▶ _課題の目的_: 本文で、千葉市がこれまで男女共同参画社会をイメージする言葉としてきた語を答えよ。

▶ _本文_:
════════════════

○千葉市男女共同参画ハーモニー条例
平成14年9月25日
条例第34号
千葉市民が、21世紀を豊かにいきいきと暮らしていくためには、男女が人権を尊重しあい、互いの個性と能力を十分に発揮し、自立した生活を営むことができる男女共同参画社会を形成することが緊要な課題である。
千葉市は、これまで「ハーモニー」を男女共同参画社会をイメージする言葉として、さまざまな個性が響きあい、認めあいながら形づくる社会を目指し各種の施策を積極的に展開してきたが、なお一層の努力が求められている。
千葉市は、ここに、すべての市民が、男女の別なく個人として尊重され、お互いに対等な立場であらゆる分野に参画する機会が確保され、責任を分かちあう男女共同参画社会の実現を目指し、この条例を制定する。
(目的)

════════════════

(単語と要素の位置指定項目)

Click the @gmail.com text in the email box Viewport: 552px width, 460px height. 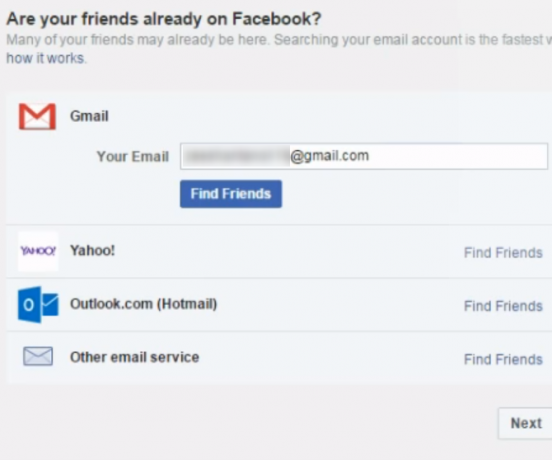pyautogui.click(x=330, y=156)
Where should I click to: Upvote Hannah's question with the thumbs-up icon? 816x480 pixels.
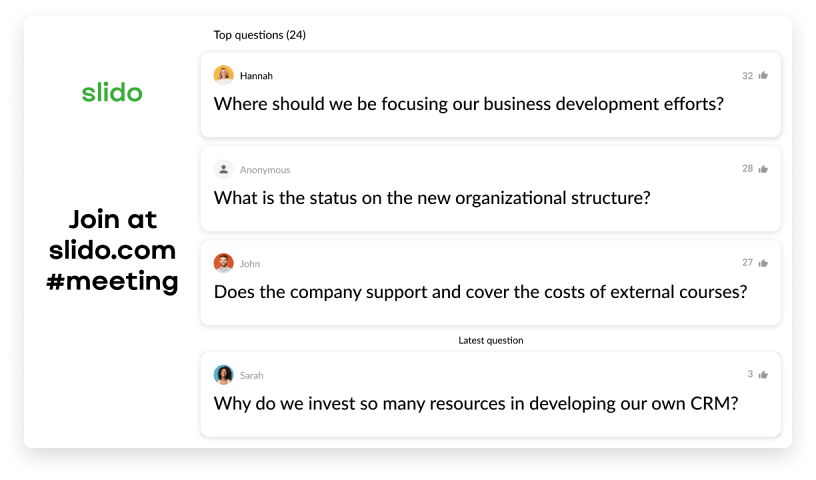point(763,75)
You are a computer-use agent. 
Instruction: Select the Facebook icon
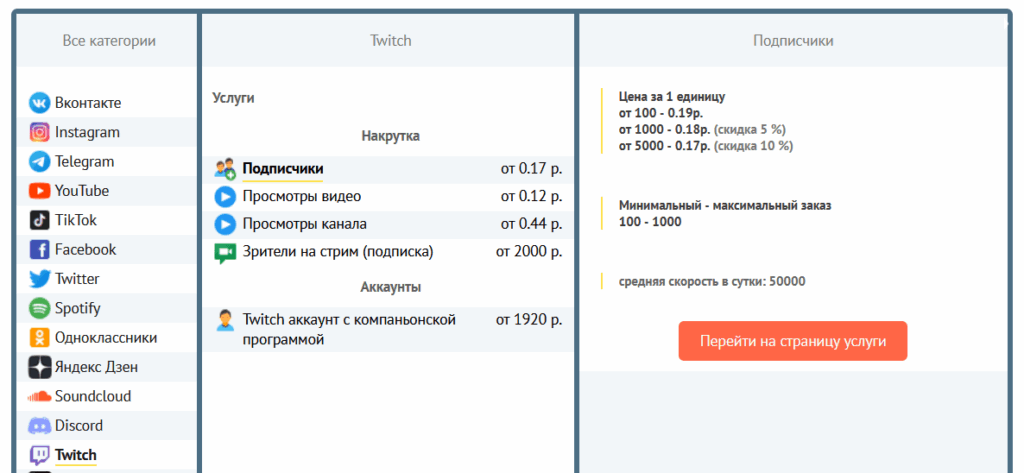click(40, 250)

════════════════

▶ _回答_: 「ハーモニー」